Inside the hospital treating acid attack scars

By Claire Jones
Victoria Derbyshire Programme

Image caption,
The St Andrew's Centre for Plastic Surgery and Burns has been treating Adele for the last four years

Warning: This piece contains images some may find upsetting

A growing number of people are being hospitalised because of acid attacks, new figures show. The BBC's Victoria Derbyshire programme has been given unique access inside Europe's largest burns unit, to see how they help survivors recover.

Under anaesthetic, Adele Bellis lies on an operating table at St Andrew's Centre at Broomfield Hospital as more than a dozen members of staff prepare for surgery.

She has had so many operations over the last four years, since her ex-boyfriend paid a man to throw sulphuric acid over her, she has lost count.

This time surgeons make a series of diagonal cuts along the scar on the right-hand side of her neck, before stitching back up the area .

The aim is to relieve the pressure and improve her range of movement - before, it had been difficult for Adele to turn her neck.

A CO2 laser is used to make multiple small holes across the scar to help improve the appearance.

After an hour in theatre, it has proved a success. Yet it is only the latest step in a long, ongoing journey.

The original attack took place in August 2014.

Adele had been sitting at a bus stop on the phone to her friend, when she noticed a man in a tracksuit.

"He had a black scarf around him, covering his mouth. He was lightly jogging, shaking a bottle," she explains.

That was when the attack happened, causing life-changing burns to the right-hand side of her body and face.

"From there it went into a blur, I was running in and out of traffic," she remembers.

Image caption,
The unit has its own 24-hour operating theatre

Adele was rushed to hospital in Suffolk for emergency treatment, before being moved to the specialist burns unit, the St Andrew's Centre for Plastic Surgery and Burns, in Essex.

The advice at this stage was simple - "keep washing and washing".

Only once the wound has reached a normal pH, can further treatment be carried out.

A pH strip test was used to determine the acidity or alkalinity of the wound and the best course of treatment, and - when the time came - surgeons removed all the dead, burnt skin and placed donor skin on top.

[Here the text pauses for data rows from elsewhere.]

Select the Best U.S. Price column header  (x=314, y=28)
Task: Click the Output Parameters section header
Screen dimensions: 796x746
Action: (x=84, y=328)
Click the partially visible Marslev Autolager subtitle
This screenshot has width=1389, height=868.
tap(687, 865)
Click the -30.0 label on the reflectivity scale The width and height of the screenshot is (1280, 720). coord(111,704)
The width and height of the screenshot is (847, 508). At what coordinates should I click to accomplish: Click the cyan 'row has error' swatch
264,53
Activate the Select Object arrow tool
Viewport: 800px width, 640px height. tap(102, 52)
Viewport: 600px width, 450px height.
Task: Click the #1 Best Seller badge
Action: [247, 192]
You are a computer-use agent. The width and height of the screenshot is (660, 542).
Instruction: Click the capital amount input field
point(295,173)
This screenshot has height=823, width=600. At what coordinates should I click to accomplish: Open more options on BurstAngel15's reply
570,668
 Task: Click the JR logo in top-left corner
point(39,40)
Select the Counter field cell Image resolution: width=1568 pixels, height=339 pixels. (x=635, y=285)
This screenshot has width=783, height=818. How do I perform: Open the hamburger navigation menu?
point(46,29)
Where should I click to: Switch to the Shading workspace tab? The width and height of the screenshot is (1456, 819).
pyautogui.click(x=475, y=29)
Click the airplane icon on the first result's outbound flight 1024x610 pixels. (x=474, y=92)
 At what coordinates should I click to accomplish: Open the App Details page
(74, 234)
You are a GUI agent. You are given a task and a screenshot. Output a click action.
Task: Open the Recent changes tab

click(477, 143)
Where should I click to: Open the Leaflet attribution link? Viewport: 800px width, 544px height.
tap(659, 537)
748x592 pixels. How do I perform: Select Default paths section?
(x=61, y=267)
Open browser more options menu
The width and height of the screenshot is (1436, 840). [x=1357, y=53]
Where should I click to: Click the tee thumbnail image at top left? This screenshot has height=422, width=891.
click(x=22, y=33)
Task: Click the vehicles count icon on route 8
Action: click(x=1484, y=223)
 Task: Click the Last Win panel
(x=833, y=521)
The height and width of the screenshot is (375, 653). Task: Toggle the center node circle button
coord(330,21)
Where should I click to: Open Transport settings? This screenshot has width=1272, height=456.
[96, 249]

"Then I had skin grafts done," she says. "It was taken from my thigh and used on the side of my head, my hand, my arm, my chest."

Image source, Adele Bellis
Image caption,
Adele has had numerous skin grafts as part of her treatment

Following surgery, the scars require round-the-clock care, using special garments to place constant pressure on them to stop the skin becoming raised and lumpy.

"During my recovery I had a mask I had to wear 12 hours a day, a big plastic one," Adele explains.

"Then I'd have pressure garments while I was asleep which would go over my head. That was constant for 18 months."

There are no mirrors in the burns unit, so Adele was not able to properly see her appearance until she left six weeks later.

"Patients' perception of their own image is quite strong, and when they've undergone a trauma they might not be expecting what they actually look like," surgeon Mr Quentin Frew explains.

Image caption,
Mr Frew says many acid attack survivors choose not to go to A&E

Adele is one of many patients being treated at the St Andrew's Centre, with 24 dedicated burn beds and a 24-hour operating theatre.

Demand for its services is increasing.

In the past five years, more than 500 patients have been admitted to hospitals across England from assault by corrosive substances, new figures obtained by the Victoria Derbyshire programme show.

"The people we see here are only the tip of the iceberg really," says Mr Frew.

"A lot of patients may not come to A&E.

"They may treat themselves due to the fact of either embarrassment, or being worried about repercussions from gangs or members of family."

'Your world view changes'

It is not only the physical ramifications the unit looks to treat, but the mental scars as well.

Maria Lawford, a senior counsellor at its Psychology Therapy Service, explains that "a trauma means that everything is thrown into the air, particularly with an acid assault".

She adds: "Your whole world view kind of changes very quickly, immediately, and your sense of safety in the world is compromised."

Image source, Adele Bellis
Image caption,
Adele says she can't imagine herself without her scars

Adele says her counselling helped build her determination to not let her ex-boyfriend "ruin my life".

She had been the victim of domestic abuse, she explains.

"He basically controlled me, manipulated me, and when I didn't want to be with him I ended it.

"I just don't think he wanted anyone else to have me, so in his mind - and by attacking me with acid - no-one would want me. So that's why he paid this guy to do it."

The ex-boyfriend is now in prison.

Adele says she has vowed to have "a normal life again", but it is not only her that has been affected.

While the incident has brought her closer with her family, she says her father is "like a broken man now".

She continues to remain upbeat, however.

Image source, Adele Bellis

"Every time I come to hospital it's a positive thing because I know it's a step closer to helping me, and helping my scars," she says.

"The acid attack is always going to be with me. It's always going to be my past no matter what.

"I can't actually imagine myself without scars," she adds.

In fact, as a testament to her continued recovery, she has begun to embrace them.

"My new scars represent the new me," she says. "The new strong me."